Insider Ownership Of AUB Group
While the precise definition of an insider can be subjective, almost everyone considers board members to be insiders. Management ultimately answers to the board. However, it is not uncommon for managers to be executive board members, especially if they are a founder or the CEO.
I generally consider insider ownership to be a good thing. However, on some occasions it makes it more difficult for other shareholders to hold the board accountable for decisions.
Our most recent data indicates that insiders own some shares in AUB Group Limited. In their own names, insiders own AU$16m worth of stock in the AU$1.3b company. Some would say this shows alignment of interests between shareholders and the board. But it might be worth checking if those insiders have been selling.
General Public Ownership
The general public holds a 21% stake in AUB Group. While this size of ownership may not be enough to sway a policy decision in their favour, they can still make a collective impact on company policies.

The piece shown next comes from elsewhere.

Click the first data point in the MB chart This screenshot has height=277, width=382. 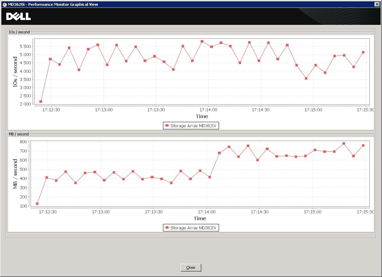(37, 203)
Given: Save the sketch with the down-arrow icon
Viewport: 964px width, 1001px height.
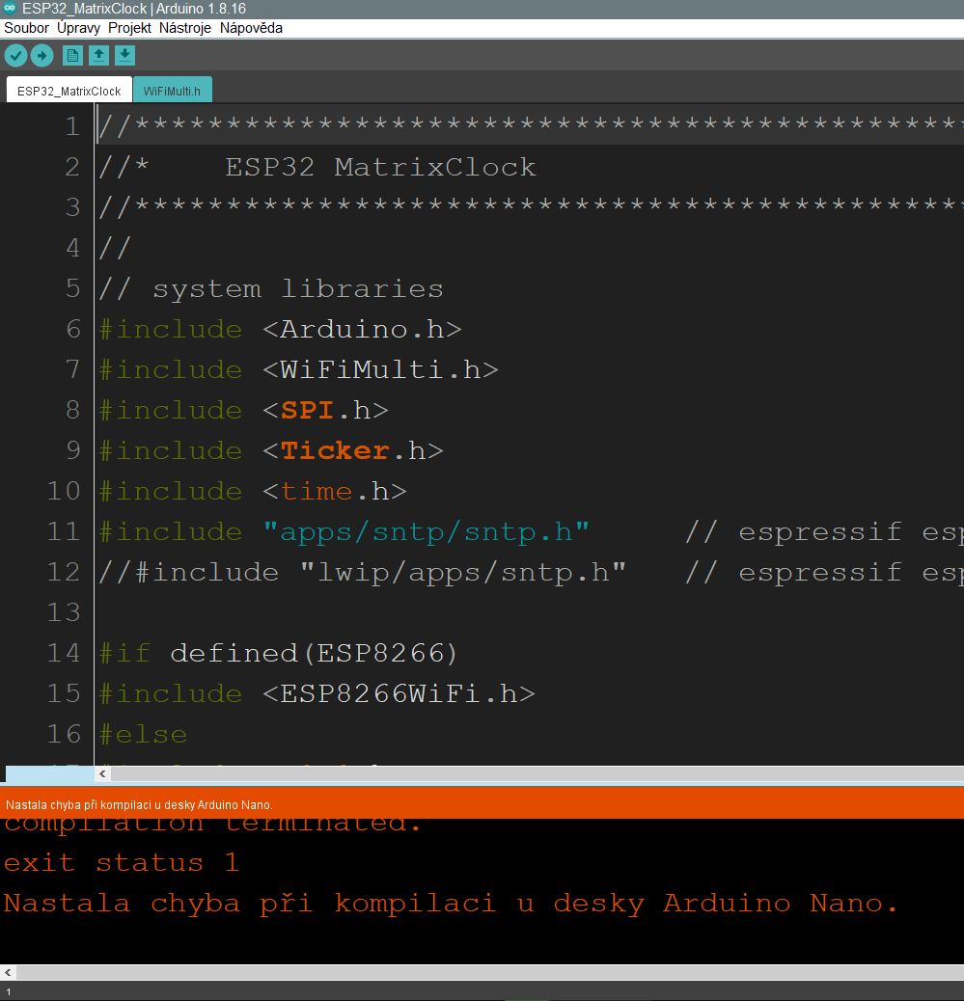Looking at the screenshot, I should point(124,56).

I find it very interesting to look at who exactly owns a company. But to truly gain insight, we need to consider other information, too. For instance, we've identified 2 warning signs for AUB Group that you should be aware of.
But ultimately it is the future, not the past, that will determine how well the owners of this business will do. Therefore we think it advisable to take a look at this free report showing whether analysts are predicting a brighter future.
NB: Figures in this article are calculated using data from the last twelve months, which refer to the 12-month period ending on the last date of the month the financial statement is dated. This may not be consistent with full year annual report figures.
This article by Simply Wall St is general in nature. It does not constitute a recommendation to buy or sell any stock, and does not take account of your objectives, or your financial situation. We aim to bring you long-term focused analysis driven by fundamental data. Note that our analysis may not factor in the latest price-sensitive company announcements or qualitative material. Simply Wall St has no position in any stocks mentioned.